### WHAT YOU SHOULD DO:
Repeat the lines word for word, beginning with the line containing "is (520, 800)." and continuing through the line containing "at that location.". Leave the pictures out of your answer.

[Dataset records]
-- Opening Marker --

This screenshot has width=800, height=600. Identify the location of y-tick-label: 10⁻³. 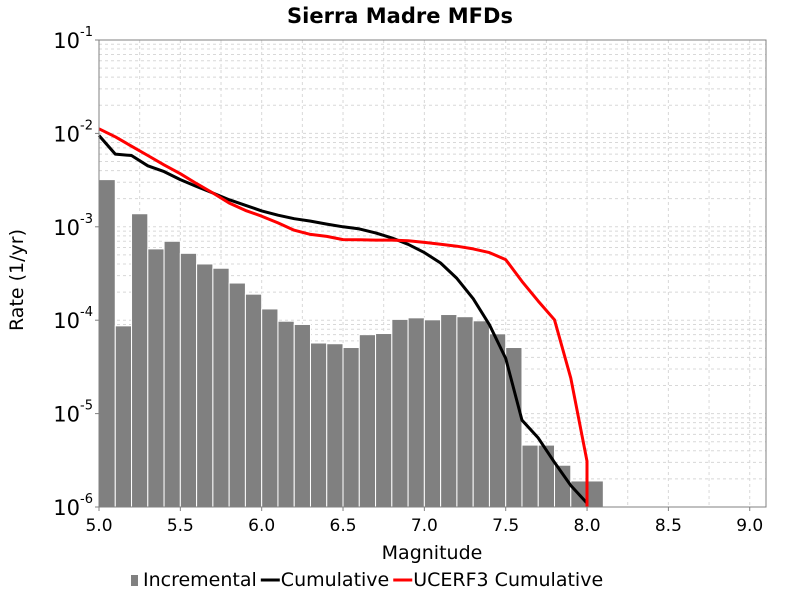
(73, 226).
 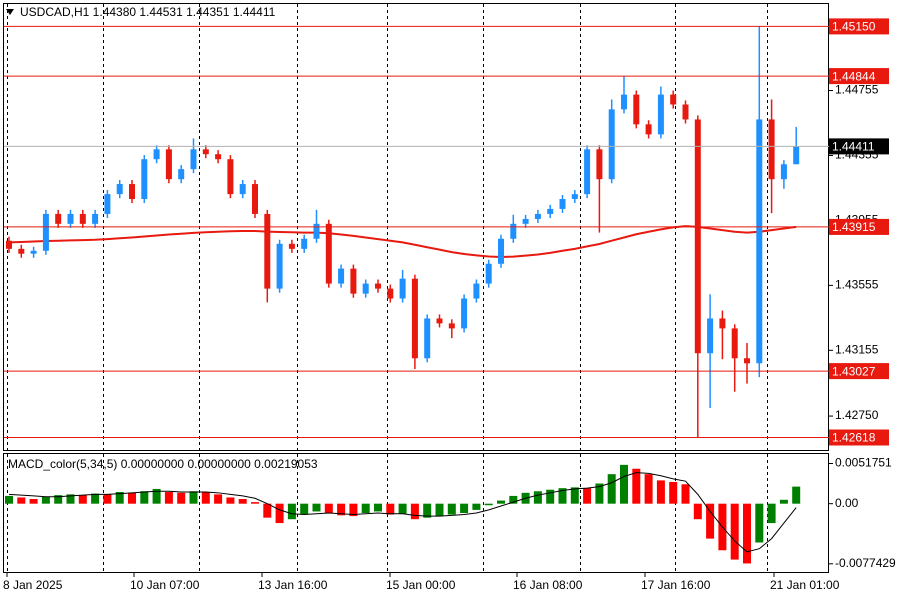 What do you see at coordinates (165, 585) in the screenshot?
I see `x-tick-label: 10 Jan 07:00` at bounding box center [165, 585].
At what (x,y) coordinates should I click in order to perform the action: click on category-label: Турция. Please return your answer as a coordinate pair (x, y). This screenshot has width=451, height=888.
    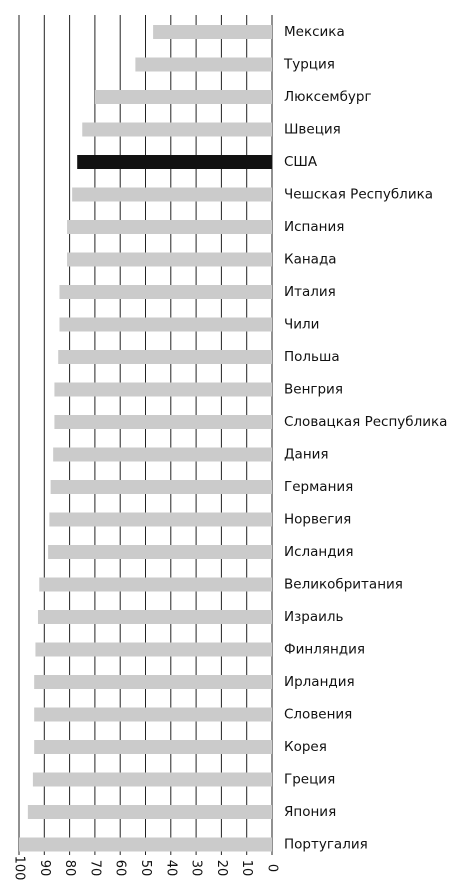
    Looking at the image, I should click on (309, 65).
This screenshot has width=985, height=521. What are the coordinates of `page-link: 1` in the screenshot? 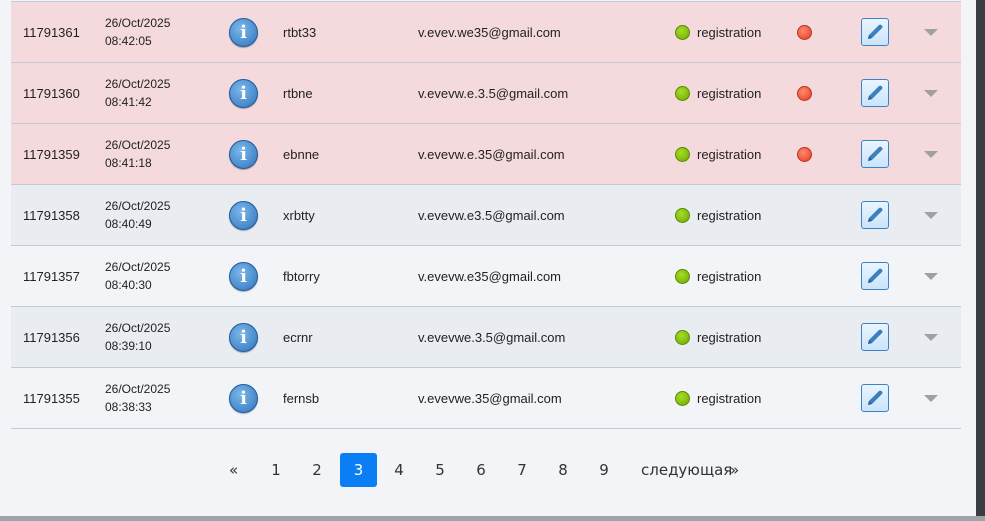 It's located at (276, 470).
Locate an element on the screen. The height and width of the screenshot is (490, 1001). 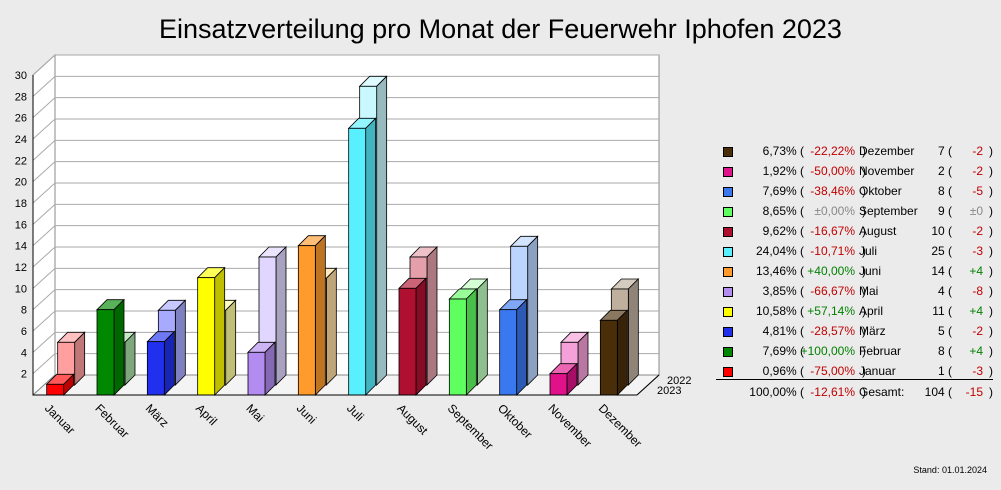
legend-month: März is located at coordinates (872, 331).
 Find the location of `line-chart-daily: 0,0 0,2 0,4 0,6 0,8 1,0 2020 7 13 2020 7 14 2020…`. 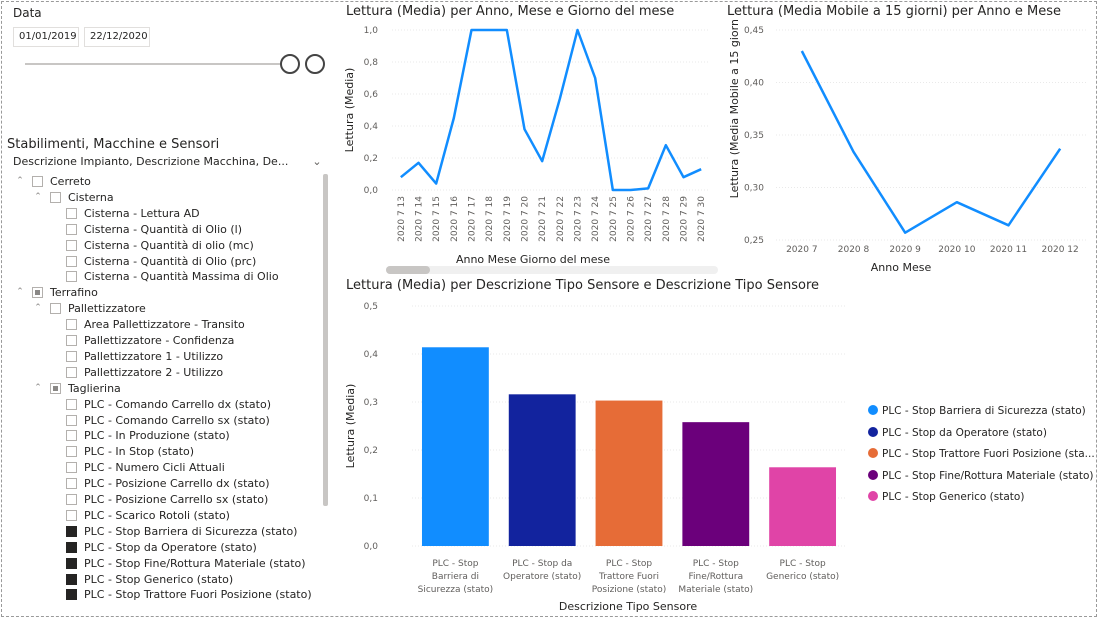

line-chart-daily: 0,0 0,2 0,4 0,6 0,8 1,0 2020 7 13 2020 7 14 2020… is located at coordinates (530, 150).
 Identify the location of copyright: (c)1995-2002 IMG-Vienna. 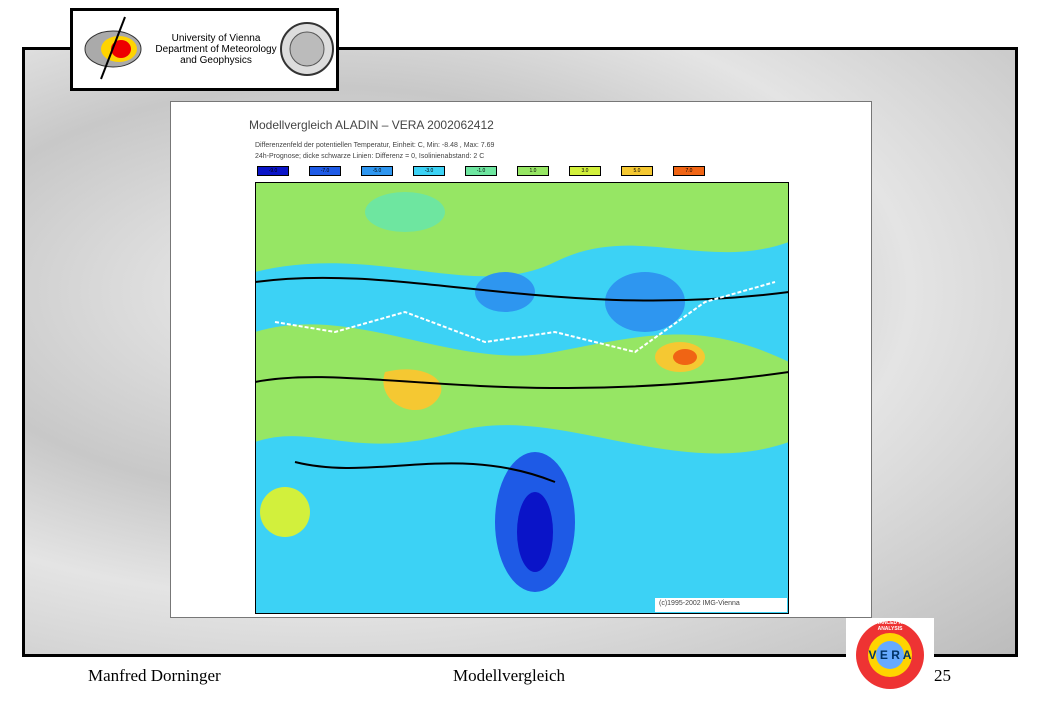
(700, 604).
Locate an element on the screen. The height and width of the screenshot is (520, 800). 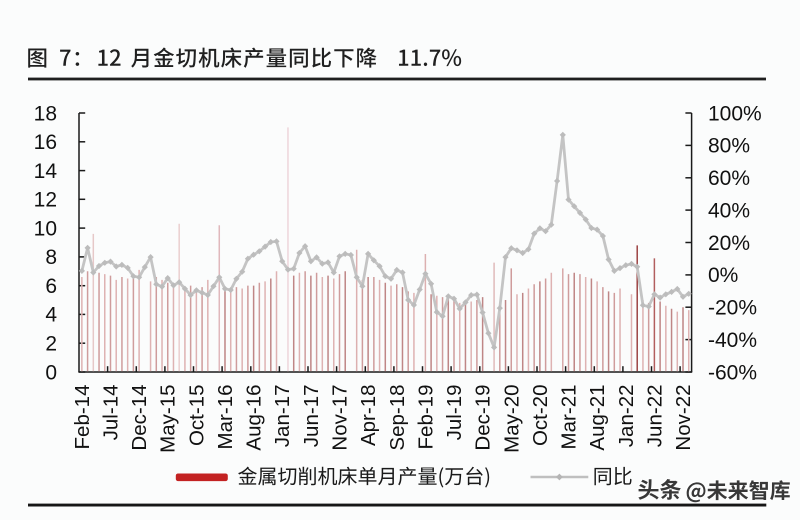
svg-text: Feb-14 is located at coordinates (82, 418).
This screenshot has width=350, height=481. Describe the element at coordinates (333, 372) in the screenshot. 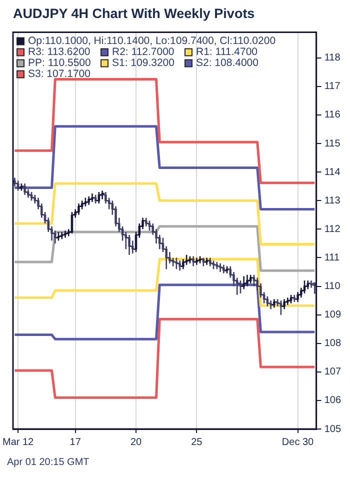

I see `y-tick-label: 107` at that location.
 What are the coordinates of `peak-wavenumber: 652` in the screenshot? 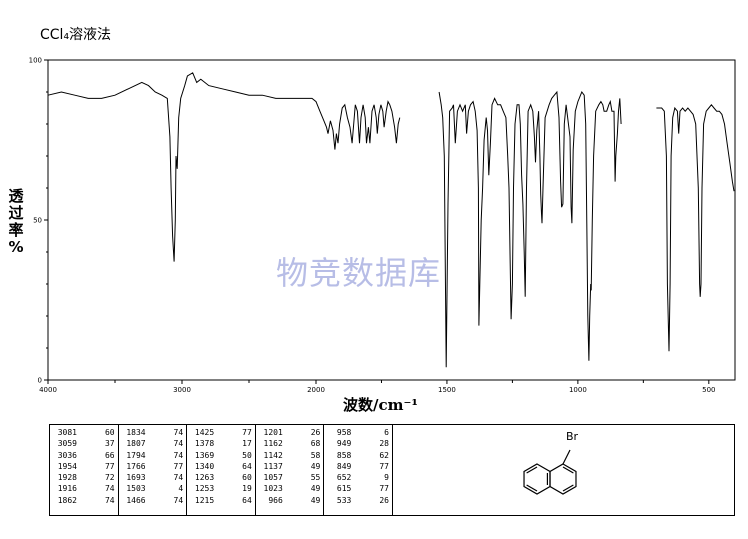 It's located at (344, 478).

-- Closing Marker --

### ANSWER BELOW:
Locate an element on the screen. The height and width of the screenshot is (520, 800). 
svg-text: Feb-14 is located at coordinates (82, 418).
This screenshot has width=350, height=481. Describe the element at coordinates (333, 372) in the screenshot. 

I see `y-tick-label: 107` at that location.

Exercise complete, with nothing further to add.